Questions d'étude:
A) D'après le texte sur les parcours de PMA et d'adoption, quelle est la spécialité de Constance de Champris ?
B) Transcrivez sans rien changer le passage du texte sur les parcours de PMA et d'adoption qui commence par « Les parcours de » et se poursuit jusqu'à « Don d’Ovocytes ? ».

Document source:
15 septembre 2011

Stratégies BB

Les parcours de PMA et d’adoption sont souvent qualifiés de « parcours du combattant », parcours réputés longs, jalonnés d’étapes plus éprouvantes les unes que les autres, sanctionnés parfois par des échecs ou des abandons. Bien sûr, cette vision effrayante, véhiculée par les médias et les témoignages, a tôt fait de se transformer en prophétie auto-réalisatrice. 
Et si on sortait des sentiers battus du « parcours standard» pour cheminer vers nos enfants en s’ouvrant à plusieurs options et surtout en cultivant la certitude d’être un jour parent. 
 
Un parcours assez « standard » consiste à enchaîner les plans B 
puisque le plan A «tentative de bébé-couette » semble échouer, testons le plan B de la stimulation ovarienne;
en cas d’échec, passons à l’IAC (ou l’IAD);
en cas d’échec, tentons la FIV;
en cas d’échec pourquoi pas la FIV-ICSI ?
et en cas d’échec, quid de FIV avec Don d’Ovocytes ?
et si vraiment on a épuisé les ressources de la PMA, on pensera à une GPA,
ou si on parvient à faire le fameux « deuil de l’enfant biologique », on envisagera l’adoption.

Ouf ! Quel parcours long et douloureux !
Que d’échecs envisagés ! Que de plans B enchaînés, comme une succession de seconds choix !
Que de processus de décision sous stress extrême, par peur de l’échec !
Que de coups portés à la confiance en soi, quand ce n’est pas à l’estime de soi !
Que de deuils, de renoncement à chaque étape dont on ressort toujours plus dévitalisé !
Qu’il en faut de l’énergie, de la résilience pour rassembler ses forces et se mobiliser pour le « plan B » suivant !
Bravo à toutes celles et ceux qui l’ont fait, le font et le feront encore !!!

Mais au fait, qui ose encore penser en dehors de ce schéma, interroger cet enchaînement d’étapes et choisir d’autres types de parcours ? Pourquoi s’oblige-t-on à penser le chemin vers notre enfant comme une succession de plans B, hiérarchisés du plus au moins désirables




Ce schéma s’est imposé comme une évidence, sous l’influence croisée de nos conditionnements personnels et de ceux des protocoles médicaux et des credos des services en charge de l’adoption.
  • Bien sûr notre propre histoire d’enfants dits biologiques nous a fait faire une équivalence entre désir d’enfant et bébé-couette et il est rare que l’on aborde d’emblée le « projet BB » avec l’idée de recourir à un tiers, qu’il s’agisse du médecin et de ses techniques et potions magiques ou de nos congénères et de leurs dons (dons de gamètes, « prêt » d’utérus, don (abandon) d’enfant). 
C’est tout un cheminement d’ouverture, de transformation de nos croyances, que de penser à sortir de l’intimité stricte du couple et d’accepter de s’associer l’aide de tiers pour rencontrer ses enfants.
Comme me le disait Constance de Champris, spécialiste en thérapie transgénérationnelle, nous sommes un peu des « mutants », première génération à recourir aussi massivement aux techniques médicales et à l’adoption pour faire famille. Ce qui sera peut-être une évidence pour nos enfants, compte-tenu de la dégradation de la fertilité humaine, suppose encore pour nous une révolution des esprits et des cœurs.

Lignes fournies:
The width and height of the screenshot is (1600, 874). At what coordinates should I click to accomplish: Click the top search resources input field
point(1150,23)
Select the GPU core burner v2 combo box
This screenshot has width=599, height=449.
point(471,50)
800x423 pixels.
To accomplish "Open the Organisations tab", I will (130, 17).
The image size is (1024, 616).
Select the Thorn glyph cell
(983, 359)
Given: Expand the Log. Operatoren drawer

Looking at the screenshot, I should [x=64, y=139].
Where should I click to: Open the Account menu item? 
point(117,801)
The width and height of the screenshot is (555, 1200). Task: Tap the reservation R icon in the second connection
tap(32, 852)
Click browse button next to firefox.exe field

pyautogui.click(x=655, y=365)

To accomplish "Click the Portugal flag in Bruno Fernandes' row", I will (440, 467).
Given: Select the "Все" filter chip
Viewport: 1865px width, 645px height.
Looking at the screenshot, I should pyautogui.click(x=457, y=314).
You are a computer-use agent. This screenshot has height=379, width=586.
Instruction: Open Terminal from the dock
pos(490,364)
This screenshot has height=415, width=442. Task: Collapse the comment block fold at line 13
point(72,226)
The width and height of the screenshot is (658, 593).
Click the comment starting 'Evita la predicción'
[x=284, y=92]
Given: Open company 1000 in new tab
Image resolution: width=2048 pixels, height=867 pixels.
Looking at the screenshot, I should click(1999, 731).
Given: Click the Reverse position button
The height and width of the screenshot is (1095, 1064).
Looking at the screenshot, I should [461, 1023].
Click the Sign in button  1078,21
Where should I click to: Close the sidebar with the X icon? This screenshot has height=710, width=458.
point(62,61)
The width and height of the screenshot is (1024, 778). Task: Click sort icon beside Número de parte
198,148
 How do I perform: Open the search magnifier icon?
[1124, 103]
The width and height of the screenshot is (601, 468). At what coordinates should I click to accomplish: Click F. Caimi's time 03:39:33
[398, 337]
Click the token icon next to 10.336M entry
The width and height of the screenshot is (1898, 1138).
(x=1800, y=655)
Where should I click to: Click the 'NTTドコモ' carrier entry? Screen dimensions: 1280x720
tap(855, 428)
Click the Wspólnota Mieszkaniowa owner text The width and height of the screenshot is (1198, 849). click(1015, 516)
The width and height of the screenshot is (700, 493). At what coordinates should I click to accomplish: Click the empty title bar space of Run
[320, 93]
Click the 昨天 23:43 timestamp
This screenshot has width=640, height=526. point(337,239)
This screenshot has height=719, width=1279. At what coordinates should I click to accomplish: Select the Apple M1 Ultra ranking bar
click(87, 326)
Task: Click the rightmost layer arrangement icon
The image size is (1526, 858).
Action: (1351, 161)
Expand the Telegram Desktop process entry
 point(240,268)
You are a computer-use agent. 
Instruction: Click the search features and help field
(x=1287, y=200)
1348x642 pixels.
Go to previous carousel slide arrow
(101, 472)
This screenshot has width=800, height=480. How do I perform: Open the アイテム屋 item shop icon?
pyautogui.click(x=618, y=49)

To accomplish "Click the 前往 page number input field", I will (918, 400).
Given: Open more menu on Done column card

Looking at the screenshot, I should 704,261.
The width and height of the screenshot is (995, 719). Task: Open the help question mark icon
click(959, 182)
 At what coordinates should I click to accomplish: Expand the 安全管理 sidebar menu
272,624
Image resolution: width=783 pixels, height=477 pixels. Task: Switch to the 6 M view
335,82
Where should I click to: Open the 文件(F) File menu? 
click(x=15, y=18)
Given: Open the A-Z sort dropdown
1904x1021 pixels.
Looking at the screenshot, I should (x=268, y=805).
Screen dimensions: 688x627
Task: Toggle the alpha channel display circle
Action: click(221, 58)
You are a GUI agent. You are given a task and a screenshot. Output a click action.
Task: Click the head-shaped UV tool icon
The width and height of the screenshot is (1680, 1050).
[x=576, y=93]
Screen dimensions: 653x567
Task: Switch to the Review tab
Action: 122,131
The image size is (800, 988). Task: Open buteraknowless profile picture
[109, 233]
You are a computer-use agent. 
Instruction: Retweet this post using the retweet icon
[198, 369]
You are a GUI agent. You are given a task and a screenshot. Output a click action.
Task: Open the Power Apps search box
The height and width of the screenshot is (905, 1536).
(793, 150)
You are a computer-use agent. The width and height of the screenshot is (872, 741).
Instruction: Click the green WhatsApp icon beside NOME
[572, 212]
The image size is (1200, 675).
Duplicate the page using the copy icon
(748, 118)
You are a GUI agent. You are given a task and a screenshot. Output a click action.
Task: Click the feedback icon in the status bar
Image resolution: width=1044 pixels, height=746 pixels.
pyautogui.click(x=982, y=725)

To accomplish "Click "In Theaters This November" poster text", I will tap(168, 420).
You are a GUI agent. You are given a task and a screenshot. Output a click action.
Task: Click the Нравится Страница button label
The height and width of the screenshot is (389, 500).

Corrigé:
A) Elle est spécialiste en thérapie transgénérationnelle.

B)
Les parcours de PMA et d’adoption sont souvent qualifiés de « parcours du combattant », parcours réputés longs, jalonnés d’étapes plus éprouvantes les unes que les autres, sanctionnés parfois par des échecs ou des abandons. Bien sûr, cette vision effrayante, véhiculée par les médias et les témoignages, a tôt fait de se transformer en prophétie auto-réalisatrice. 
Et si on sortait des sentiers battus du « parcours standard» pour cheminer vers nos enfants en s’ouvrant à plusieurs options et surtout en cultivant la certitude d’être un jour parent. 
 
Un parcours assez « standard » consiste à enchaîner les plans B 
puisque le plan A «tentative de bébé-couette » semble échouer, testons le plan B de la stimulation ovarienne;
en cas d’échec, passons à l’IAC (ou l’IAD);
en cas d’échec, tentons la FIV;
en cas d’échec pourquoi pas la FIV-ICSI ?
et en cas d’échec, quid de FIV avec Don d’Ovocytes ?